Kusama — the experimental development platform
KUSAMA is a Polkadot testing development platform where developers can experiment with new ideas and projects before going live on Polkadot.
Kusama has a lower economic barrier entry than Polkadot, therefore launching a parachain or becoming a validator is much easier and requires less staking of DOTs.
The drawback of using Kusama is the less rigorous governance parameters that grant smoother and faster upgrades. However, Kusama is up to four times faster than Polkadot. All it needs is seven days for token holders to vote on a referendum followed by a validation period of eight days, after which the referendum will be ratified on the chain.
Nonetheless, this speed rate happens at the expense of stability and security which means stakeholders must keep vigilant to follow up on all the proposals, referenda, and upgrades. At the same time, validators on Kusama often need to update on short notice.
Polkadot vs Bitcoin
Polkadot network and Bitcoin are somewhat different in the functionality and goals they aim to achieve. While Bitcoin is en-route to becoming the first global decentralized network for payments, Polkadot seeks to grow into a multi-chain platform that allows interoperability between blockchains to leverage token, data and communication exchange.
A Polkadot business looks for a blockchain network protocol to enable arbitrary data to be transferred across blockchains. However, a Bitcoin business is interested in an innovative payment network and a new kind of money powered by blockchain.
From a technological perspective, the main difference is in the mining process and consensus algorithm. Bitcoin uses proof-of-work, and Polkadot adopts a nominated proof-of-stake that we’ve seen earlier in this guide.
Polkadot vs Ethereum
Ethereum is a smart contract platform and strives to be a blockchain for distributed finance. On the other hand, Polkadot offers a structure for building specific blockchains easily and the ability to connect different networks.

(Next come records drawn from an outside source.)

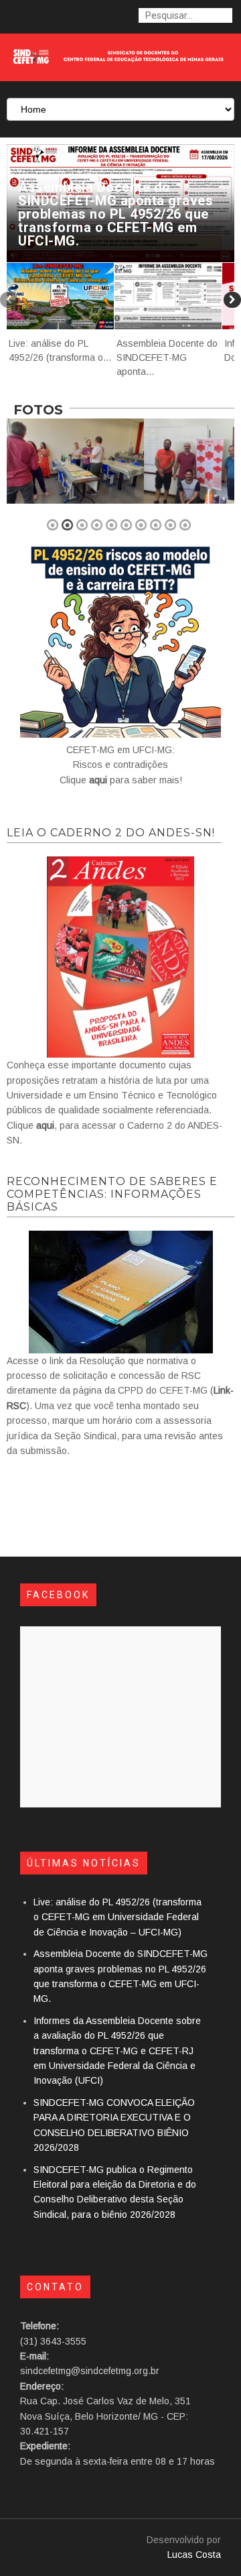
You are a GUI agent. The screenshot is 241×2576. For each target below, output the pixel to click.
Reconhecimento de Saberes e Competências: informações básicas (112, 1194)
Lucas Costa (194, 2554)
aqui (98, 780)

Both platforms are designed for developers who want to build decentralized applications and both seek to fix scalability based on parallelized execution. However, Ethereum tries to achieve it with shards, Polkadot with parachains and parathreads.
From a technological perspective, Ethereum is currently running on proof-of-work consensus like Bitcoin. However, the upcoming upgrade to the 2.0 version will switch it to the proof-of-stake system, which will likely be different from Polkadot’s NPoS.
Polkadot vs Cardano
Both Cardano and Polkadot were designed to address some of the inherent limitations of Ethereum. They also both share a history with Ethereum since they were both conceived by prominent contributors to Ethereum.
Cardano (ADA) is a third-generation blockchain platform that focuses on DApp development. It is a proof-of-stake blockchain platform and the first to be founded on peer-reviewed research and developed through evidence-based methods. It combines pioneering technologies to provide security and sustainability to decentralized applications, systems and societies.
We’ve learned by now that Polkadot, on the other hand, is a multi-chain application ecosystem, blockchain, and cryptocurrency. The network was built to streamline cross-chain interoperability with the overall goal to power next-generation DApp development.
The future for Polkadot
Considering the overall benefits for entrepreneurs, developers, users and investors, it looks like Polkadot’s evolution will be interesting to follow.
DOT serving as the protocol’s governance token and for staking to secure the network or bond new chains is a clear indication that the project aims at incentivizing usage by rewarding participants. Indeed, staking DOTs has become one of the most valuable incentives in the crypto space with an annual yield of 10% on average.
The platform’s stable and reliable network along with its roadmap adherence contribute to a promising scenario for the project. From the perspective of technology and economic value, Polkadot is among the most ingenious innovations of the blockchain industry and the next few months will be crucial to estimate the network’s actual capabilities.